Today does not feel like a very happy day.
The oven is broken, so we can’t cook. The front panel fell off it out of the blue, leaving exposed heating parts. The replacement part is on order in the hopes it will be installed before Thanksgiving.
And this past weekend, in the midst of a cold, rainy, soccer tournament weekend, the hot water heater went out.
This is after the furnace started on fire and the washing machine ground to a halt too in the last few weeks.
Apparently as we were luxuriating in the fact we had heat, light, and could wash our clothes again, the universe thought we were getting a wee bit too big for our britches and declared that we should no longer cook or bathe.
And as fate would have it, today is the last day of my participation in the 100 Happy Days project.

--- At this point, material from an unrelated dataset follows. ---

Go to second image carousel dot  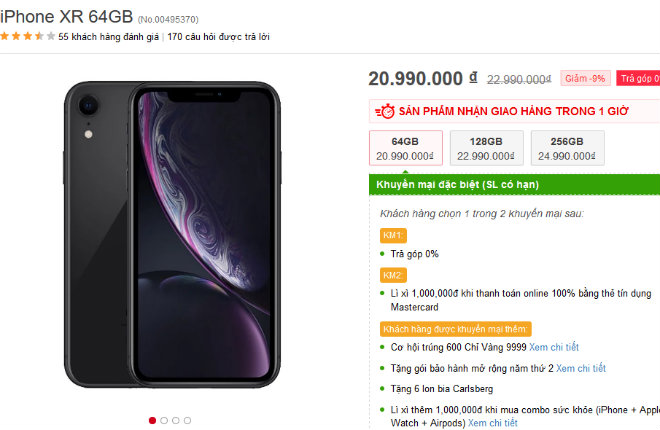(x=164, y=420)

I finished! I photographed and posted something that made me happy for each of the past 100 days.
Many of the days were pretty easy, as I went about my day I’d see something or do something special and post it with a brief description. Some days I’d know right away what I wanted to post, while others I’d have to think a little longer and harder.

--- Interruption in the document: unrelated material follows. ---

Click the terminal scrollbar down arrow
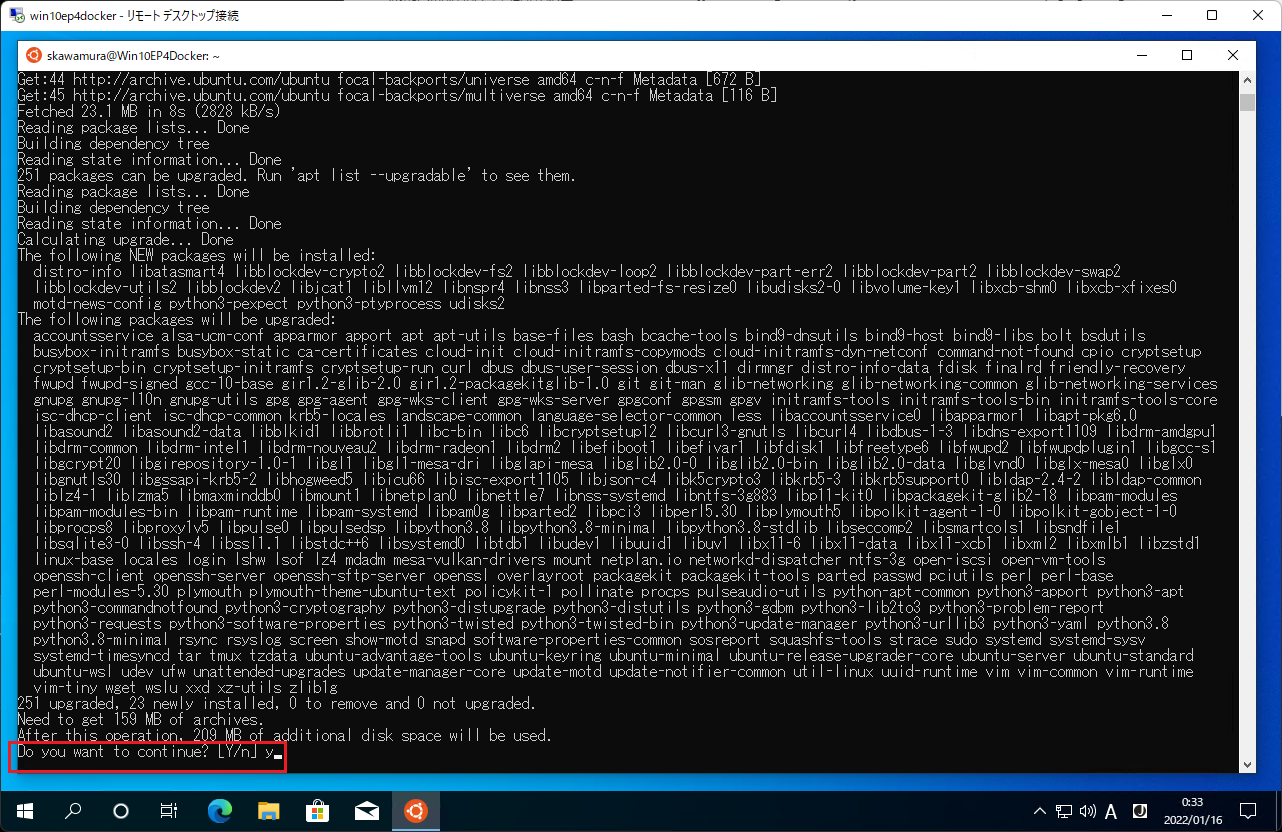1282x832 pixels. tap(1247, 763)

A couple of days I forgot until late night and I’d have to figure something out before bed (like on Day 96). It wasn’t a great feeling to have to do that, and the temptation to skip it and double post the next day was high, but I resisted and discipline won out. I figured it was only 100 days I had to be disciplined about.
I think I accidentally missed posting on one day, possibly two, but I made up for it the next day. And I definitely bungled the numbers many many times along the way (it’s harder than you think trying to post on the fly and keep the day numbers right!).

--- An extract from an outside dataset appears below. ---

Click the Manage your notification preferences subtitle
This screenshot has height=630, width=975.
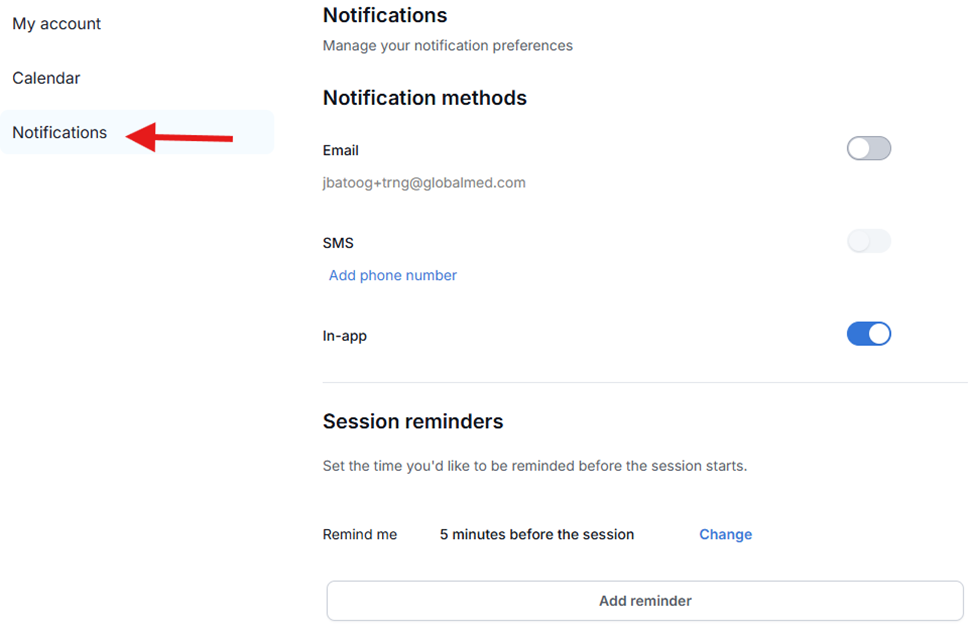coord(448,45)
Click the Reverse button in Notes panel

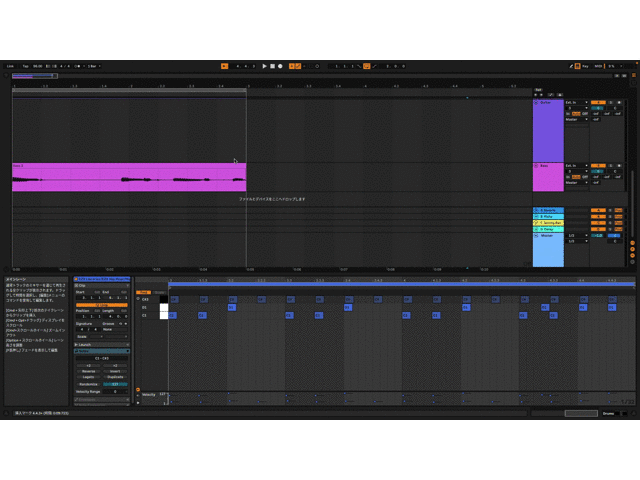coord(89,371)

But this was a project about happiness after all, not perfection, and the two are in no way related.
That’s the biggest lesson I took from this project.
When I look back through my photos, most of them are nothing special. They’re just average snapshots grabbed during the course of my usual days (mostly usual days, though there were some unique events in there like the day we spent in New York City or the day of the fire).
But there’s something really special about finding happiness in the everyday, right? Isn’t that a better foundation for happiness than the pursuit of more, the pursuit of better, the pursuit of greater?
I think so, and the mundane nature of my photos proves that it’s true for me.
On the 100 Happy Days site they say that 71% of people who begin the challenge don’t finish it. I’m very happy to be part of the 29% of finishers.
I encourage you to do this challenge, or find another way to document your happiness day in and day out. I think you’ll thank yourself when you reach the end.
Because the end is really the beginning, right?